喪服着物・礼服着物はとてもデリケートであり、カビや虫害等のトラブルが起きやすい着物です。保管場所・保管方法に気を配って、きれいな状態をキープしましょう。
タンス・衣装箱または保存袋を選ぶ
喪服着物は本畳みをして平らに保管をします。しまう場所は「タンス」「衣装箱」または着物専用の「保存袋」に。いずれも通気性の良い場所を選びます。
タンス
桐の和箪笥が理想的ですが、木製タンスでもOK。タンスはできるだけ風通しの良い場所に置くようにしましょう。また時々引き出しを開けることも大切です。
衣装箱
衣装箱も木製がもっとも理想的。プラスチックはとても湿気やすいので、通常よりも換気を頻繁に行います。また湿気取りや防虫剤等のお手入れも、木製家具の2倍位のペースで取り替えた方が良いです。
保存袋
着物専用の保存袋が販売されています。着物の保管スペースが小さい人向け。防虫剤とセットになっているものもあります。
防虫剤と湿気取りを入れる
喪服着物・礼服着物にカビが発生したり虫食いが起こらないように、防虫剤と湿気取り(吸湿剤)を入れます。
着物専用防虫剤を選ぶ
防虫剤には種類が色々あるのですが「着物用」と説明書きに明記されているものを選びましょう。シルクの変色等が起こるリスクを減らせます。また防虫剤は着物に直接触れさせないことも注意しましょう。
吸湿剤はシート&大型で
シート型の吸湿剤は、タトウ紙の中にしのばせておきます。さらに引き出しの中やクローゼットの中に立体の大型吸湿剤を入れて、湿気をより強力に吸い取るようにしましょう。吸湿剤は時間が経つと吸湿力が落ちるので、定期的に交換してください。
着物のお預かりサービスも使える
「自分で喪服着物・礼服着物のお手入れや保管をきちんとできるか不安」「カビたりしたらどうしよう」「喪服着物を置いておく場所が無い…」こんな時には、プロによる「着物のお預かりサービス」を使ってみるのも手です。

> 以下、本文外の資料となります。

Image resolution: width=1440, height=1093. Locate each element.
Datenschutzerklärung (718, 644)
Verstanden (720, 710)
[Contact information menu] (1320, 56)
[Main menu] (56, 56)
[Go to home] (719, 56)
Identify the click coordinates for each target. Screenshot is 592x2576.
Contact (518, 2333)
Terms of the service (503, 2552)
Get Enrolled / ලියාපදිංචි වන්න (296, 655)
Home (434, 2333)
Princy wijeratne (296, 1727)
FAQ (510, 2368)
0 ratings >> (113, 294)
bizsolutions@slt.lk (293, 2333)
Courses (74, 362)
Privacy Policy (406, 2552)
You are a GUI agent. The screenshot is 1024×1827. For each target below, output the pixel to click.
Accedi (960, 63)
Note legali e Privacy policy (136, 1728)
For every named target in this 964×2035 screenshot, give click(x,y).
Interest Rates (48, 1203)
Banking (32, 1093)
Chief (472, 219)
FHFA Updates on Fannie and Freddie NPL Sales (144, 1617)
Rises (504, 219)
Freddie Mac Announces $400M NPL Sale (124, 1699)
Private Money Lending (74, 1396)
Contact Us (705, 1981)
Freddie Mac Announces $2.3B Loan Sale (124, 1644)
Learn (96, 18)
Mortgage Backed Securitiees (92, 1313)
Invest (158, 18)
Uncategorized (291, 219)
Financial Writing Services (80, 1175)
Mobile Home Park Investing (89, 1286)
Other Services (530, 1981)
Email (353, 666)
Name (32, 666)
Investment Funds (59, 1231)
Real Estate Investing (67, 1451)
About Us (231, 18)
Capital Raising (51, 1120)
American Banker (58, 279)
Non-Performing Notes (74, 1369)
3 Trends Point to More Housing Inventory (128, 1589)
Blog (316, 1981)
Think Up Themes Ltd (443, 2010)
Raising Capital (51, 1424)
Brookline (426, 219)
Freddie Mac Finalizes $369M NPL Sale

着物のお預かりサービスとは、着物クリーニングを行う会社がクリーニング後の着物をそのまま預かってくれるサービスのこと。着物を取り扱うプロによる保管なので、カビ等のリスクを心配せずに預けることができます。
当店『着物ふじぜん』でも着物のお預かりサービスを受け付けています。喪服着物のお手入れや保管で不安なことがあったら、お気軽にご相談くださいね。
おわりに
喪服着物・礼服着物は、「必要だ!」となった時にすぐにキレイな状態で着られることが何より大切です。喪服着物を取り出して見た時に変色だらけだった、礼服着物がカビくさい……こんなことにならないように、喪服着物・礼服着物のお手入れと保管には十分に気を配ってあげましょう。